**TRY IT**
As the answer, set down the lines below from the one containing "Click the Down threshold column header" through the one containing "Click the MODE 1/1 indicator display", exactly and inclusively, and no others.

[[ INPUT DATA, beginning ]]

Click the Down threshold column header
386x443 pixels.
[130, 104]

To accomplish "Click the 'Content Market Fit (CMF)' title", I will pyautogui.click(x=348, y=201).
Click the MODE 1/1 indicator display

[[ INPUT DATA, end ]]
[[ INPUT DATA, beginning ]]

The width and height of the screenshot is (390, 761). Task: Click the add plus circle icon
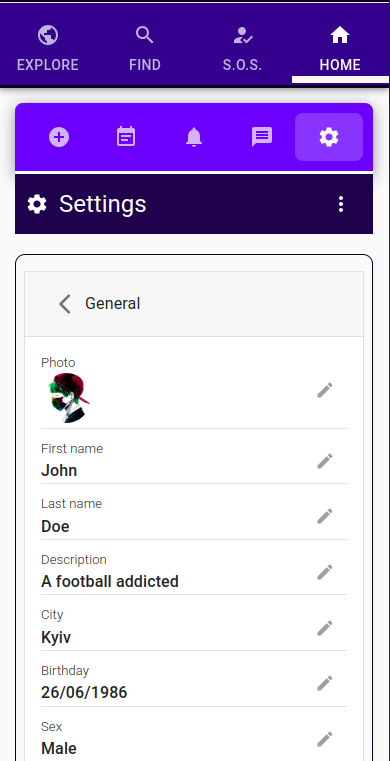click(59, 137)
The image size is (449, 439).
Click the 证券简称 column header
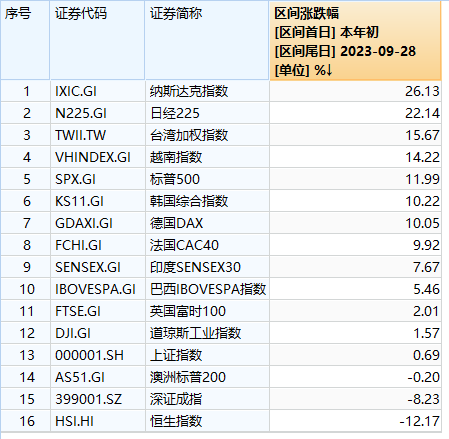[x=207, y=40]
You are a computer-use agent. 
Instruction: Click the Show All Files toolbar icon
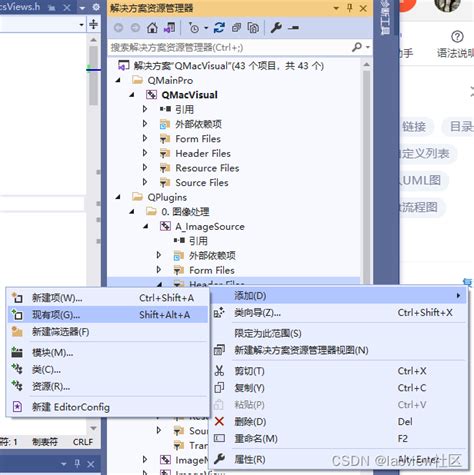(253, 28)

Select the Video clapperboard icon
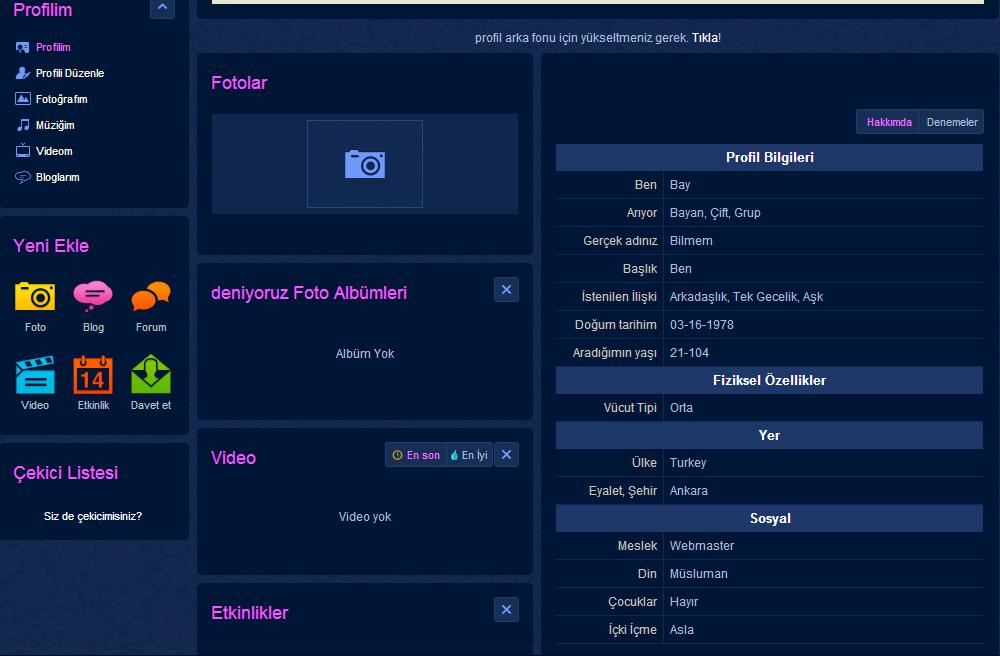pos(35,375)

[[ INPUT DATA, end ]]
[[ INPUT DATA, beginning ]]

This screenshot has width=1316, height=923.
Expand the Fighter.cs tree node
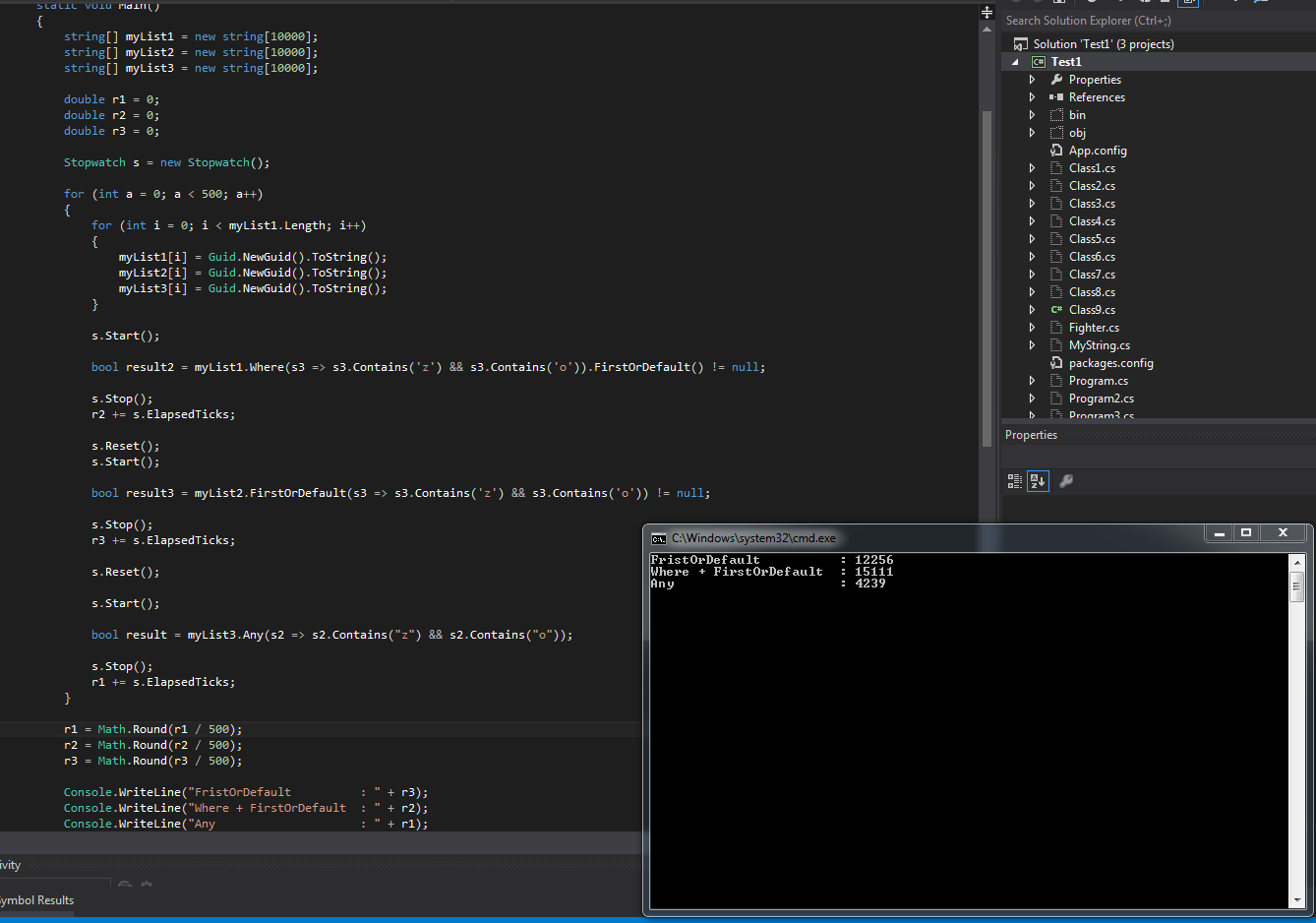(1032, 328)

[[ INPUT DATA, end ]]

**OUTPUT FOR THIS EXERCISE**
Click the Down threshold column header
386x443 pixels.
[130, 104]

To accomplish "Click the 'Content Market Fit (CMF)' title", I will pyautogui.click(x=348, y=201).
Click the MODE 1/1 indicator display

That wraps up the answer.